## About this exercise
Only the lines from the one containing "Task: Open the Product Measurements tab" through the end of the data are wanted, reproduced exactly and without pictures.
*-*-*
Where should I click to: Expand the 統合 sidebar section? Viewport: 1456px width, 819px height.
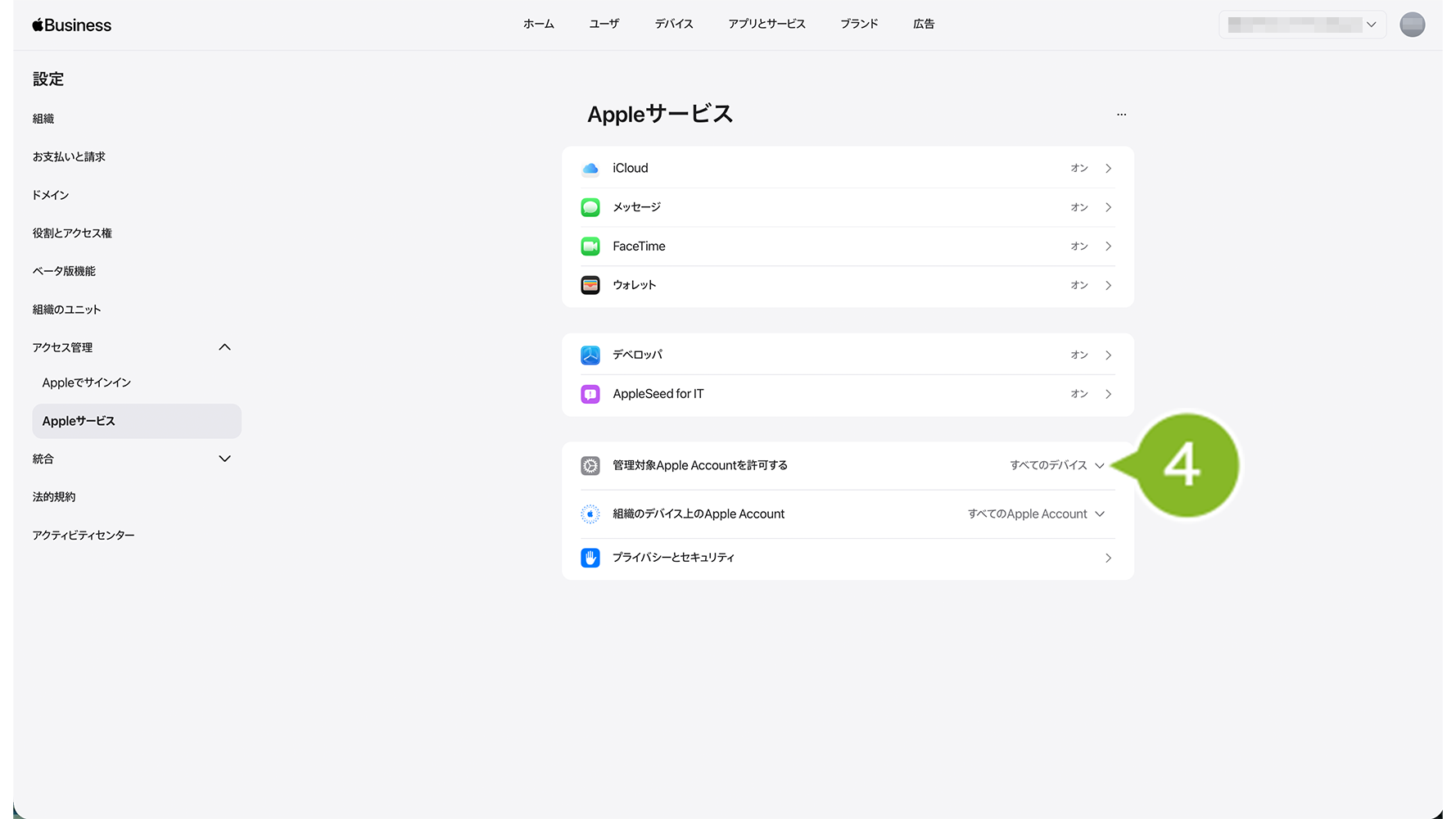click(x=224, y=459)
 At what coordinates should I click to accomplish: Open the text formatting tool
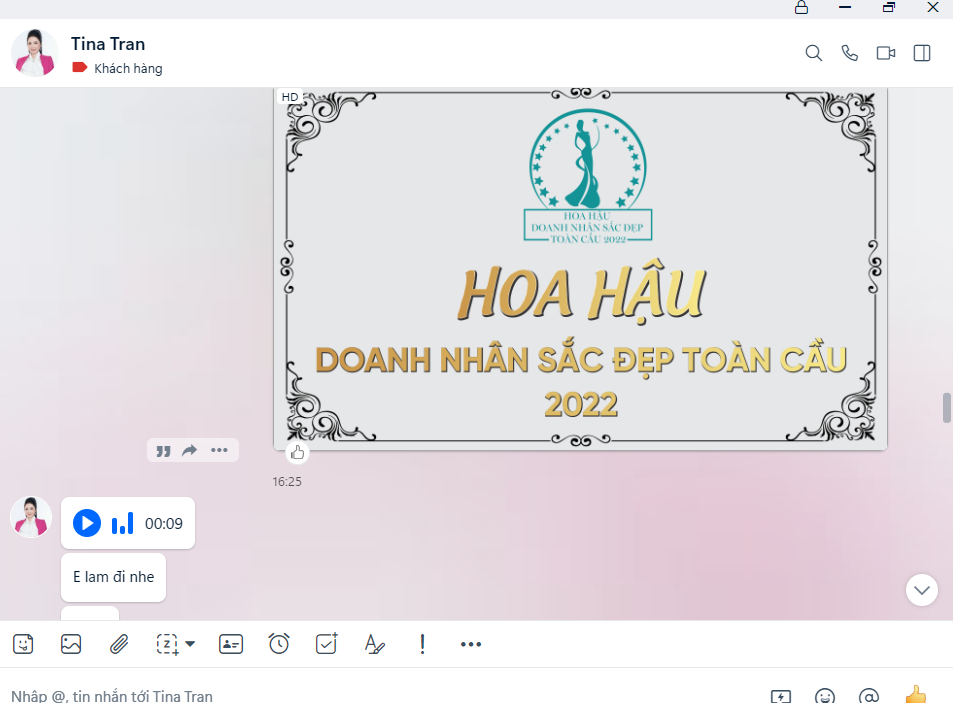374,645
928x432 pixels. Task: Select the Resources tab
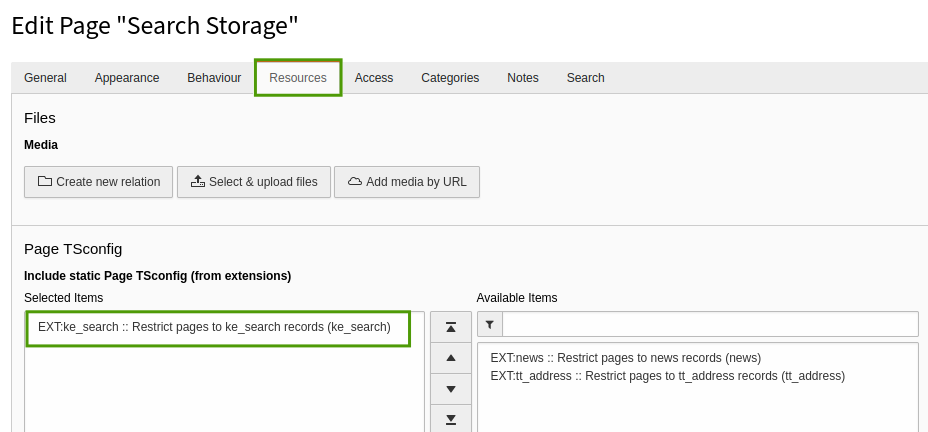pyautogui.click(x=298, y=78)
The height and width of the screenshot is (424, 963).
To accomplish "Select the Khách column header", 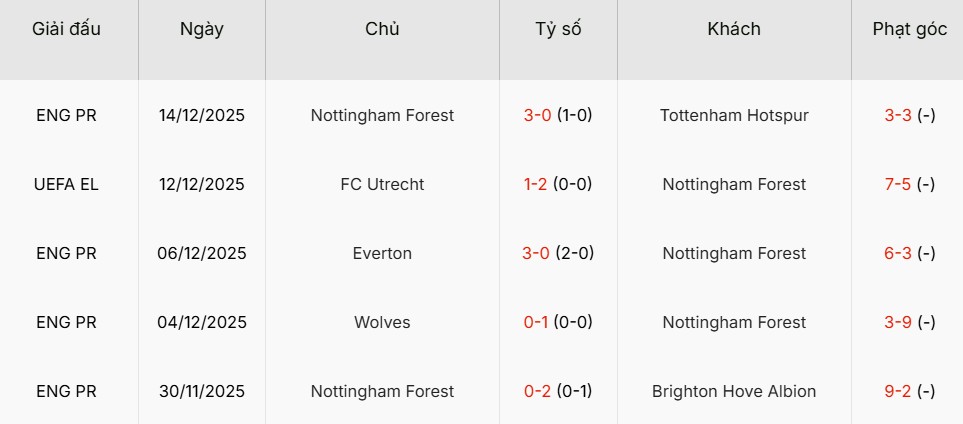I will 734,29.
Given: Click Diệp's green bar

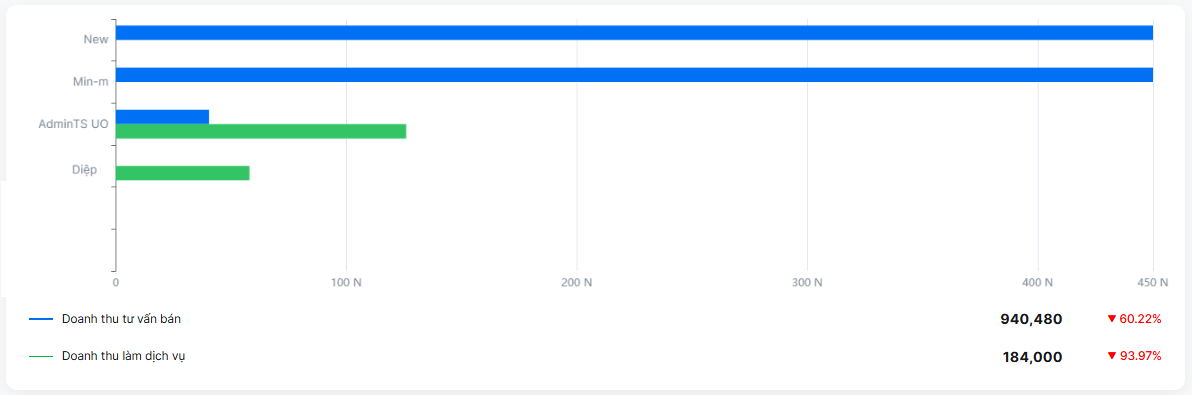Looking at the screenshot, I should [182, 172].
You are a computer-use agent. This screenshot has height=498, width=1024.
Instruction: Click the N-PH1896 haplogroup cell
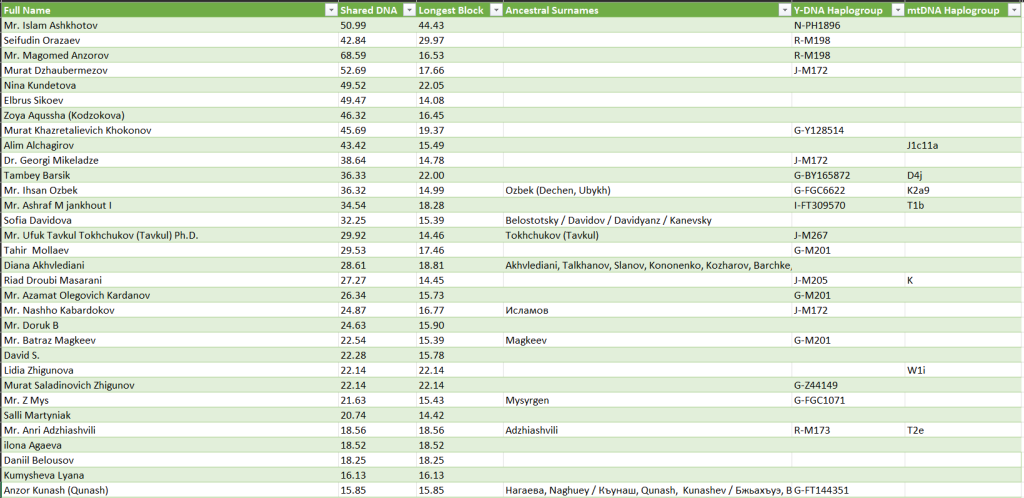coord(818,25)
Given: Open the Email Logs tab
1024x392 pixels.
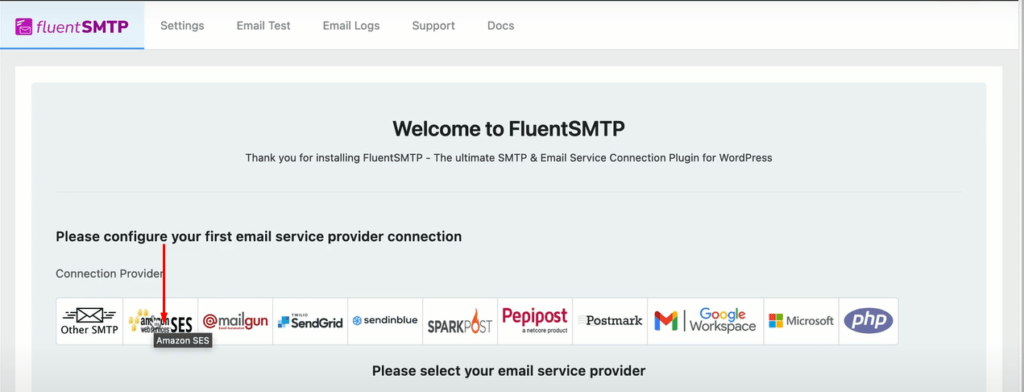Looking at the screenshot, I should 351,26.
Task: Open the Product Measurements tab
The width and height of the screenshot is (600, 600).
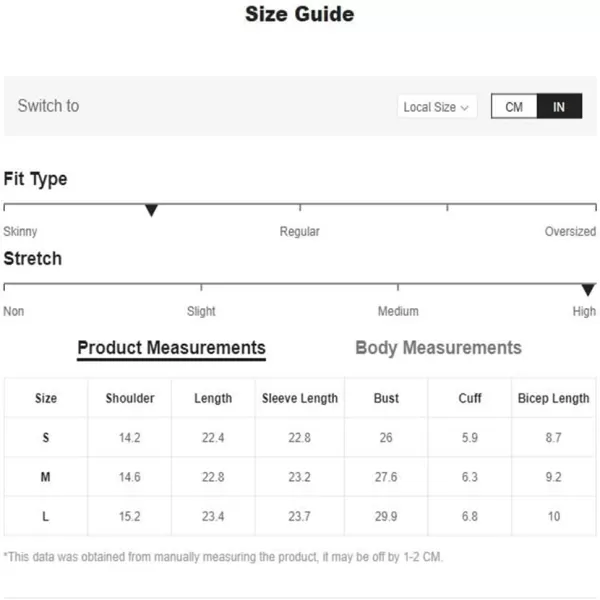Action: 171,348
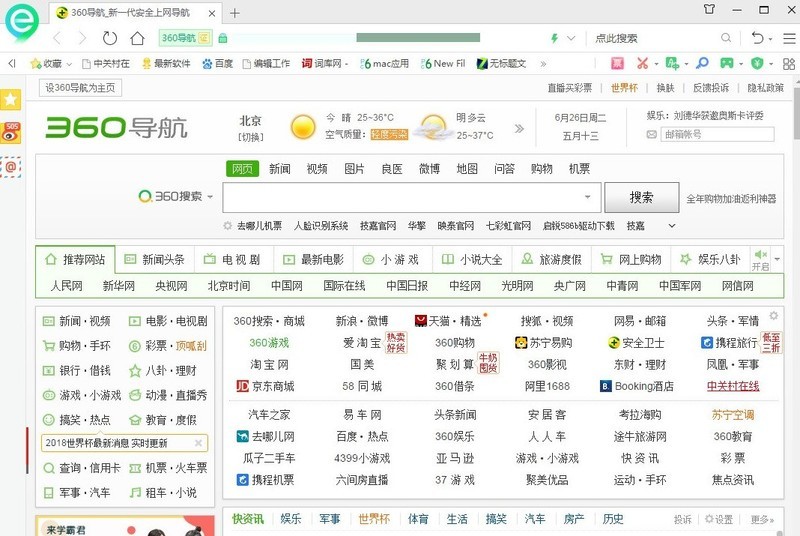Open the 京东商城 link
This screenshot has height=536, width=800.
pyautogui.click(x=264, y=386)
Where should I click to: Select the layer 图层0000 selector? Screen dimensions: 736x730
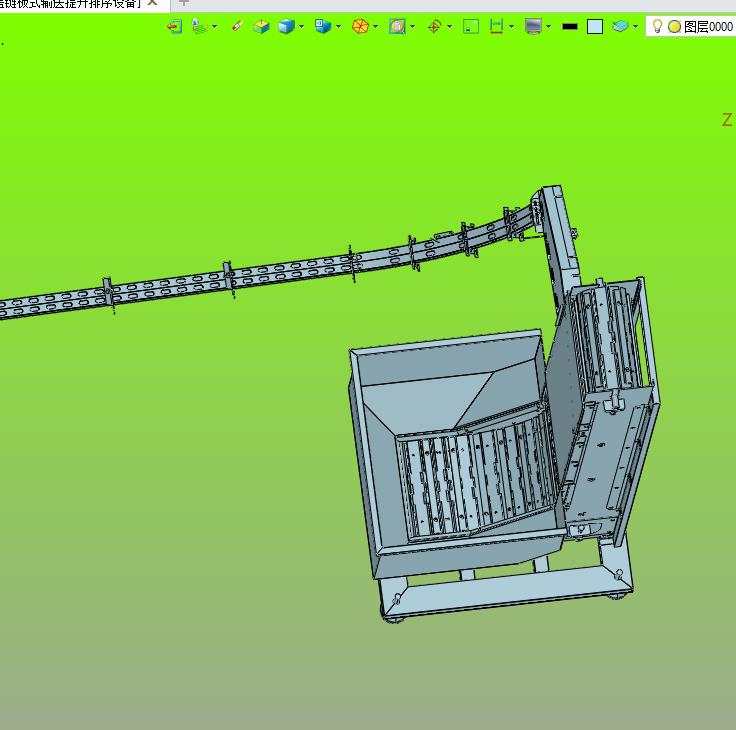pyautogui.click(x=708, y=27)
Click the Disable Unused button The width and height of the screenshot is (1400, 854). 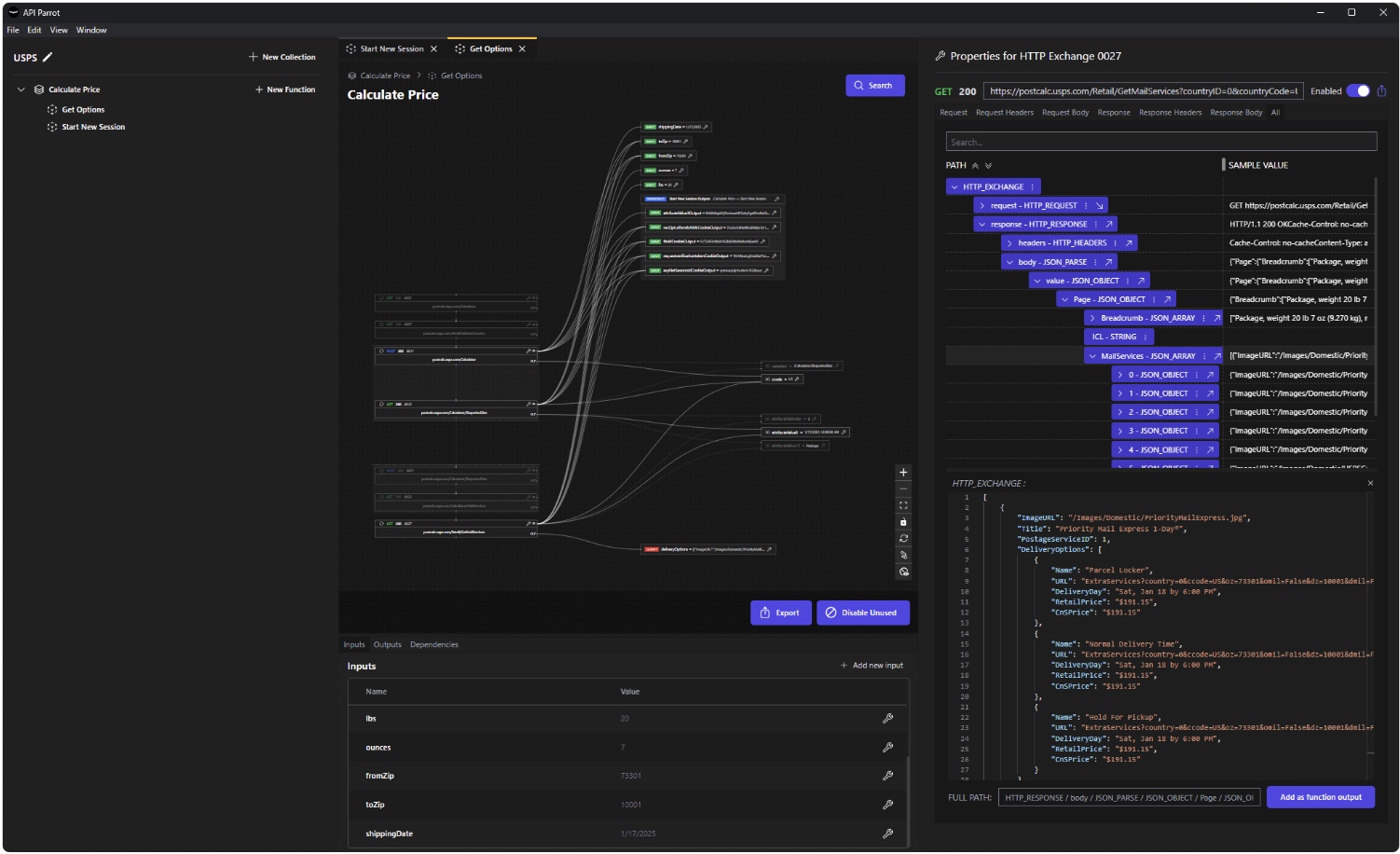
*-*-*
## Written answer
Task: Open the Product Measurements tab
The width and height of the screenshot is (600, 600).
Action: 171,348
Open the 京东商城 link
This screenshot has height=536, width=800.
pyautogui.click(x=264, y=386)
Where should I click to: Select the layer 图层0000 selector? Screen dimensions: 736x730
pyautogui.click(x=708, y=27)
Click the Disable Unused button The width and height of the screenshot is (1400, 854). 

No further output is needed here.